The following security advisory was received informing us of a bypass that can allow attackers the ability to view all issues through any project within a Jira instance:
https://confluence.atlassian.com/jira/jira-service-desk-security-advisory-2019-11-06-979412717.html?utm_source=alert-email&utm_medium=email&utm_campaign=Jira%20Service%20Desk%20Server%20and%20Data%20Center-advisory_november-2019_EML-5814&jobid=104383358&subid=1333322718
One of the workarounds provided (Workaround 2) references a LocationMatch configuration that is very similar to a configuration to a .conf file through a prior security advisory (https://confluence.atlassian.com/jira/jira-service-desk-security-advisory-2019-09-18-976171274.html?utm_source=alert-email&utm_medium=email&utm_campaign=Jira%20Service%20Desk%20Server%20and%20Data%20Center-advisory_september-2019_EML-5414&jobid=104302939&subid=1333322718).

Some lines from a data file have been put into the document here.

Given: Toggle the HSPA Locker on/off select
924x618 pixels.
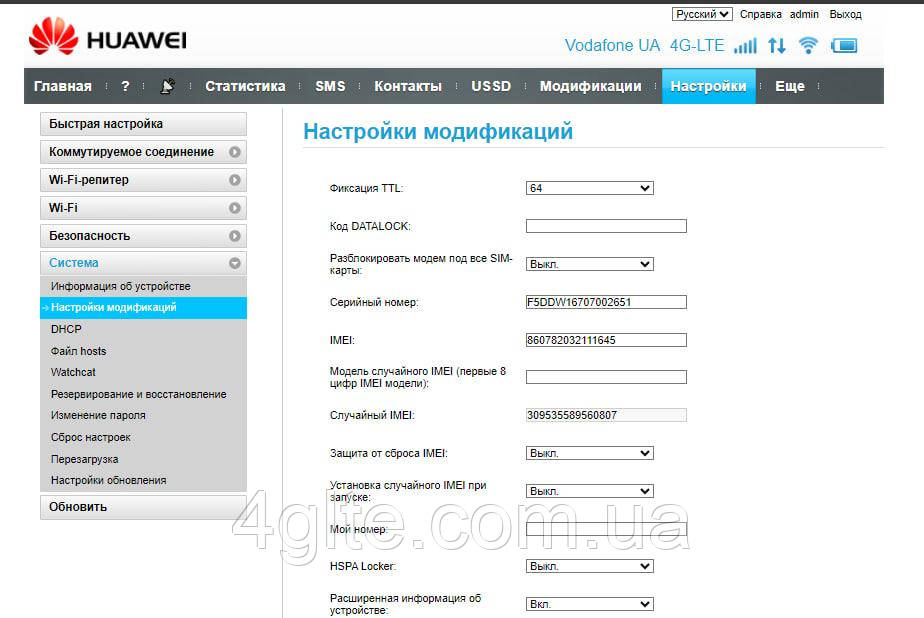Looking at the screenshot, I should (x=589, y=566).
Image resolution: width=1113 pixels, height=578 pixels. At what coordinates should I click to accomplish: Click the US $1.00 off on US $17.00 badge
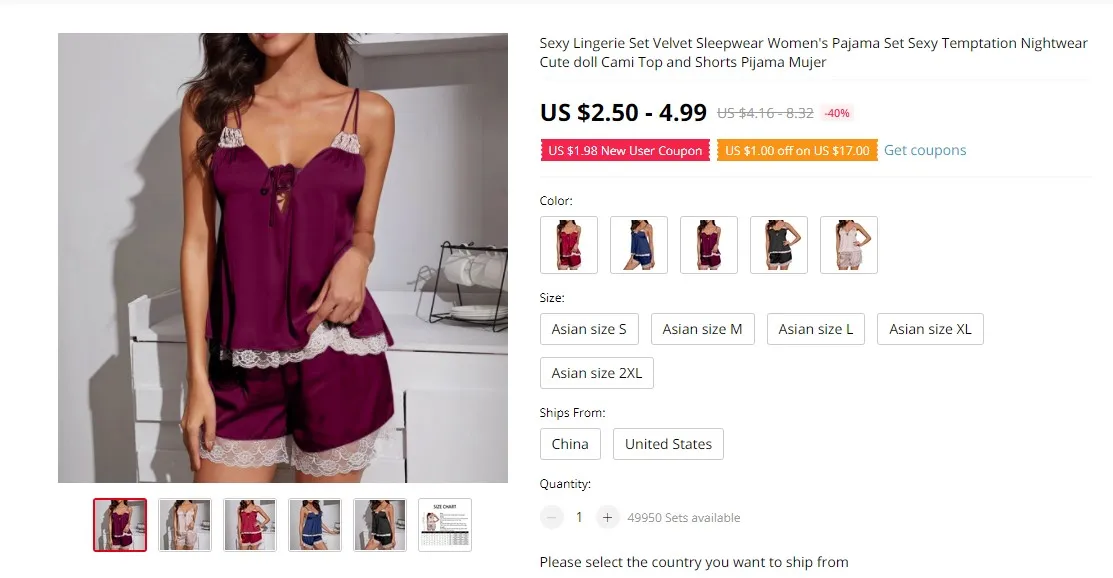797,151
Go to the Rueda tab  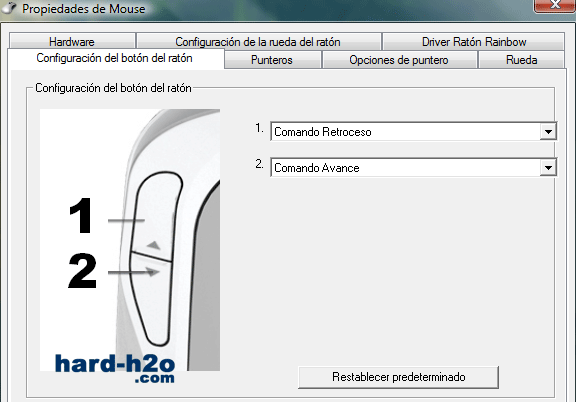tap(521, 60)
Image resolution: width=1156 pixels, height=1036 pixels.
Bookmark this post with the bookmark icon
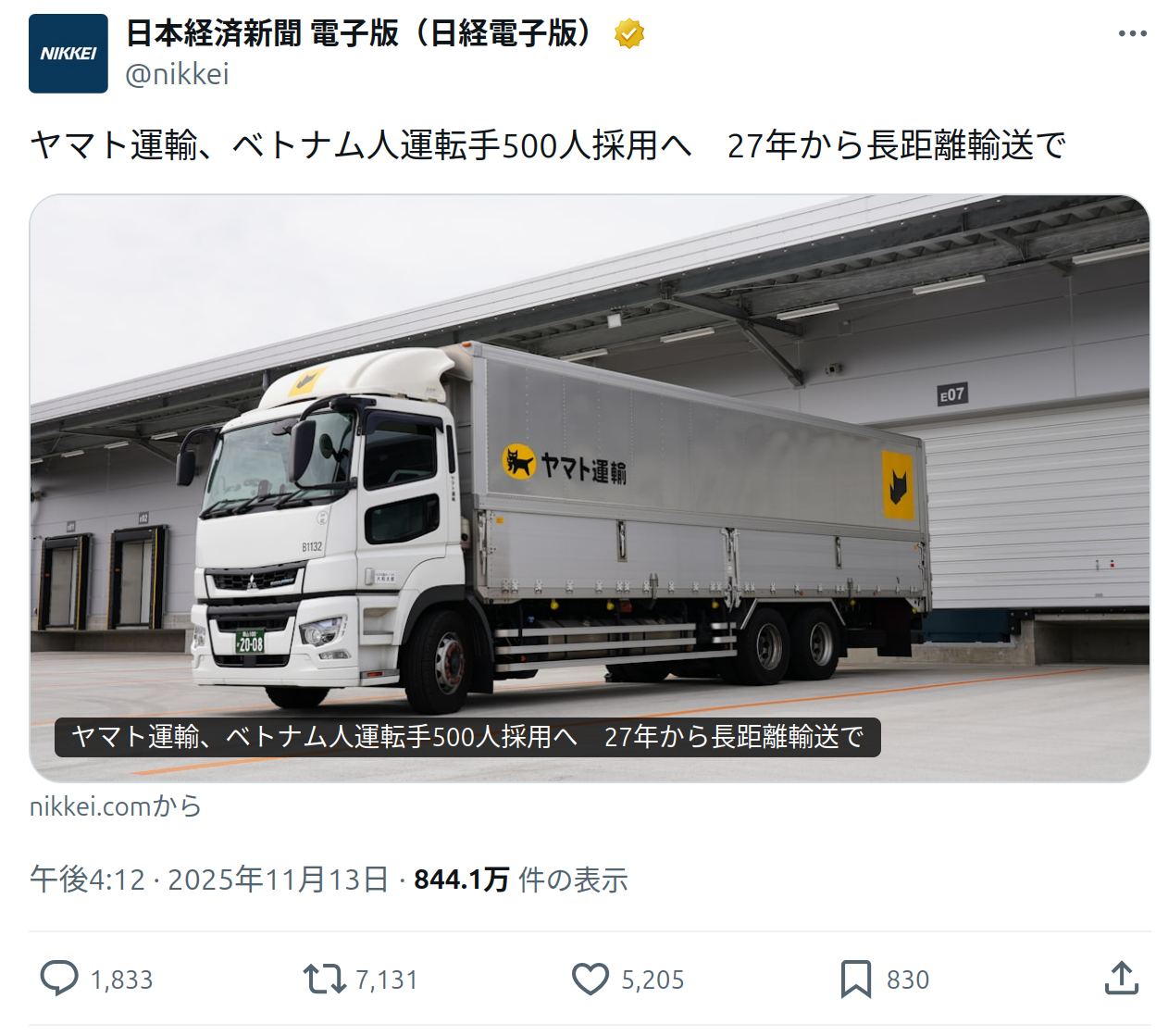click(x=856, y=979)
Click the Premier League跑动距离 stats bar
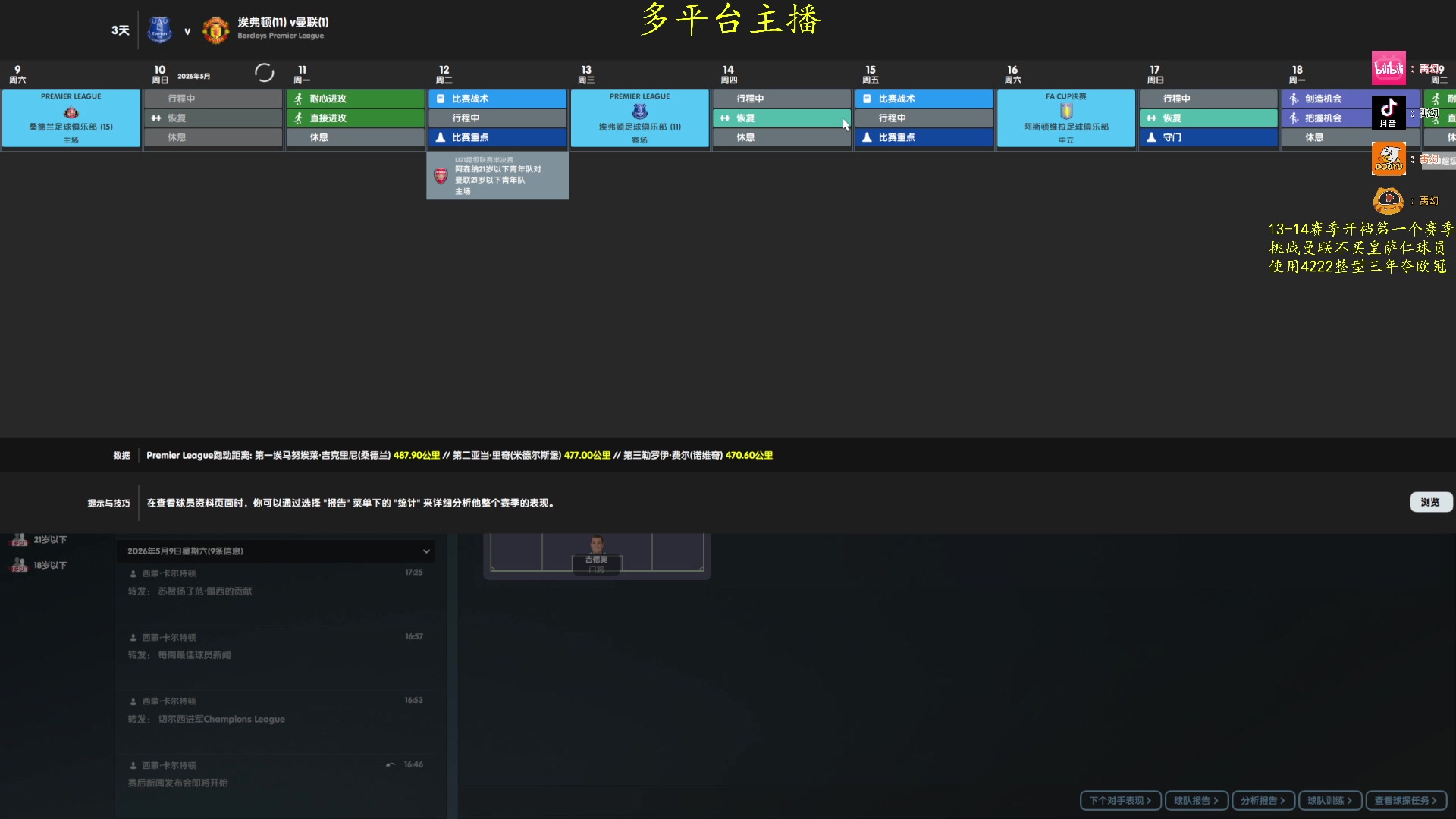Image resolution: width=1456 pixels, height=819 pixels. click(x=459, y=455)
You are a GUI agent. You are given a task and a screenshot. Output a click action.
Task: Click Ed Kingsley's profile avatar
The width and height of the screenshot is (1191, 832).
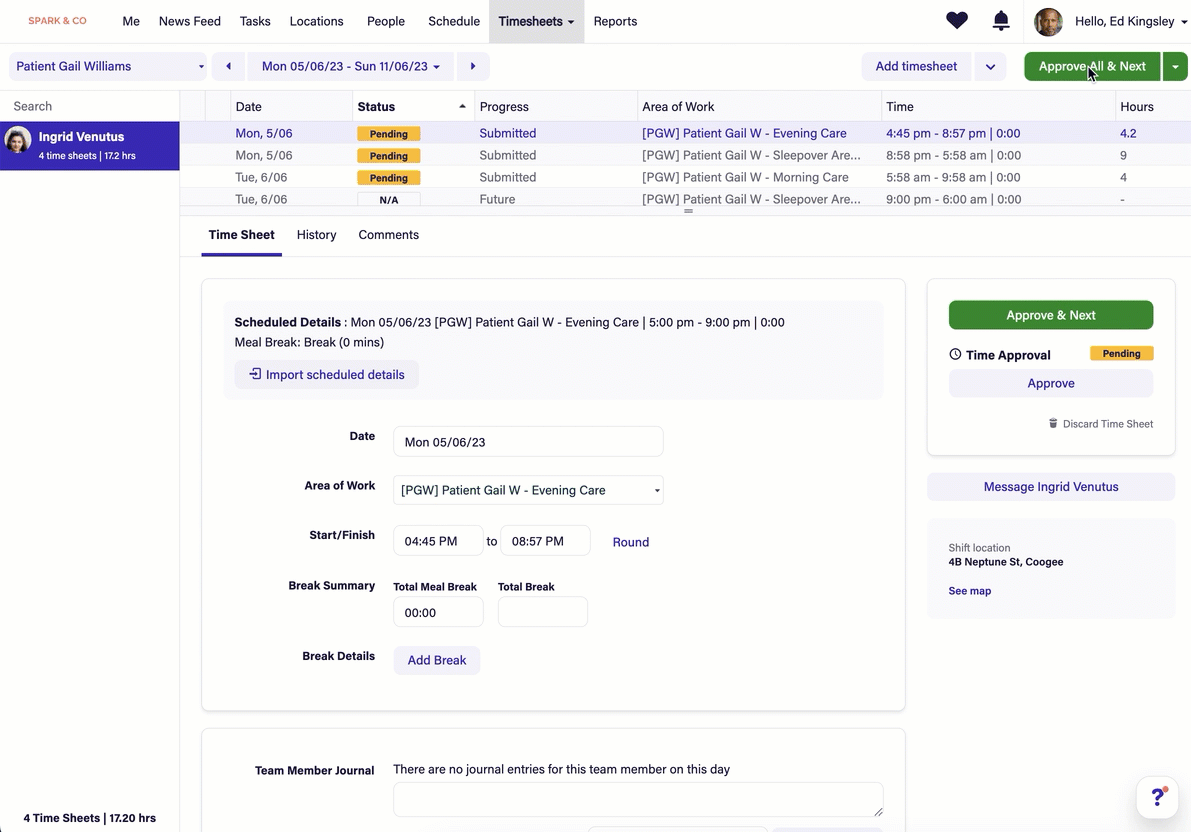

Will the application of the LocationMatch configuration as stated below cover Jira projects as well as Service Desk projects:
<LocationMatch "/(.*\.\.)">
Order Allow,Deny
Deny from all
</LocationMatch>
The workaround provided for the recent security advisory is as follows:
<LocationMatch "/servicedesk/.*\.jsp.*">
Order Allow,Deny
Deny from all
</LocationMatch>
Please advise.